PROBLEM STATEMENT: If a line comes after the one containing "You are a computer-use agent. 1270x952", leave it out; copy every line before it, and that line too, exactly as written, starting from the first line of the entries.

[Start of Attachment]

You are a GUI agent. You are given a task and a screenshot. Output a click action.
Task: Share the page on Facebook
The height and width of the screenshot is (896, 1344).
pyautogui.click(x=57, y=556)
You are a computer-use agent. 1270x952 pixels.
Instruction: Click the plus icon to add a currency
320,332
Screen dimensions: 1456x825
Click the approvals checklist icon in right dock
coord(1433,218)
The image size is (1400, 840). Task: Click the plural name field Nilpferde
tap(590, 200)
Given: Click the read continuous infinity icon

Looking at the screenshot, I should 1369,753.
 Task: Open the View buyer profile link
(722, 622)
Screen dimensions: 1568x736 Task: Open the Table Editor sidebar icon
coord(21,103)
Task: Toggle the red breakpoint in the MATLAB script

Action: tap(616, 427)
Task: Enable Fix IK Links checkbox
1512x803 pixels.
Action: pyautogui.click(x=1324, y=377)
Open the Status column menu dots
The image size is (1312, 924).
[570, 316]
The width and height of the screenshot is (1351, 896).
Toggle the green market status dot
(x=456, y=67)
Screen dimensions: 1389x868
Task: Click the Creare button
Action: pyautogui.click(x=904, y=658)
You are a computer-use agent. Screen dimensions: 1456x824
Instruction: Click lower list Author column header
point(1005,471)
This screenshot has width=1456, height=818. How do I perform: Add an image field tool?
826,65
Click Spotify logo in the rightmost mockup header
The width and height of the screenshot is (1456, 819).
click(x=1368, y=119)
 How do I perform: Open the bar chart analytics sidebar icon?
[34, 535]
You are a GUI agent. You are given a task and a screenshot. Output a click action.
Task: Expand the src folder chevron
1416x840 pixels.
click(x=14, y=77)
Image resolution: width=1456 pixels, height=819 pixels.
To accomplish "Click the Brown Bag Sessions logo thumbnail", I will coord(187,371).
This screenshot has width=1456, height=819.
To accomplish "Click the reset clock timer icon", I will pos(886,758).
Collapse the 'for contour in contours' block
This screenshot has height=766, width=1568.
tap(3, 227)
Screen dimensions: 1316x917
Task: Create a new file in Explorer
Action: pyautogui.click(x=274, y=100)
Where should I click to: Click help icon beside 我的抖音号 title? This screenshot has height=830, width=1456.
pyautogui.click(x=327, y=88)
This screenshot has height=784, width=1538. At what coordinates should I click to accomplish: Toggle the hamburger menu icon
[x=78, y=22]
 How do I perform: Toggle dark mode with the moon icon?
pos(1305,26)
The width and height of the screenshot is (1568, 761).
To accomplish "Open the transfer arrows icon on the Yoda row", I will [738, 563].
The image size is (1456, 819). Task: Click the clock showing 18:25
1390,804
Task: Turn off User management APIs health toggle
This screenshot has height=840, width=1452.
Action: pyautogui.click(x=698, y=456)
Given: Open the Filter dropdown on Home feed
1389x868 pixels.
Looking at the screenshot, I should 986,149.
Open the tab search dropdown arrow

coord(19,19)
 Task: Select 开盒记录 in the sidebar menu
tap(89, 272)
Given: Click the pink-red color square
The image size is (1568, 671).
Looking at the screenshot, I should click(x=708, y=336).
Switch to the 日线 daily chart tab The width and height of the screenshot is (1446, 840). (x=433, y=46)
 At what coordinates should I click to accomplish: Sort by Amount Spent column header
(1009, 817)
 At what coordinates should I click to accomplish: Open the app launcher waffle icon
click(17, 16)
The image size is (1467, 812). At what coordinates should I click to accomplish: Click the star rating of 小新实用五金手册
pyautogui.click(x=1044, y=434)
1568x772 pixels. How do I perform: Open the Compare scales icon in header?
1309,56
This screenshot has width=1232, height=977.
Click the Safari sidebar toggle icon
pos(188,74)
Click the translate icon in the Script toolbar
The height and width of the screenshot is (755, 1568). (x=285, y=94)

[End of Attachment]

PROBLEM SOLUTION:
You are a GUI agent. You are given a task and a screenshot. Output a click action.
Task: Share the page on Facebook
The height and width of the screenshot is (896, 1344).
pyautogui.click(x=57, y=556)
You are a computer-use agent. 1270x952 pixels.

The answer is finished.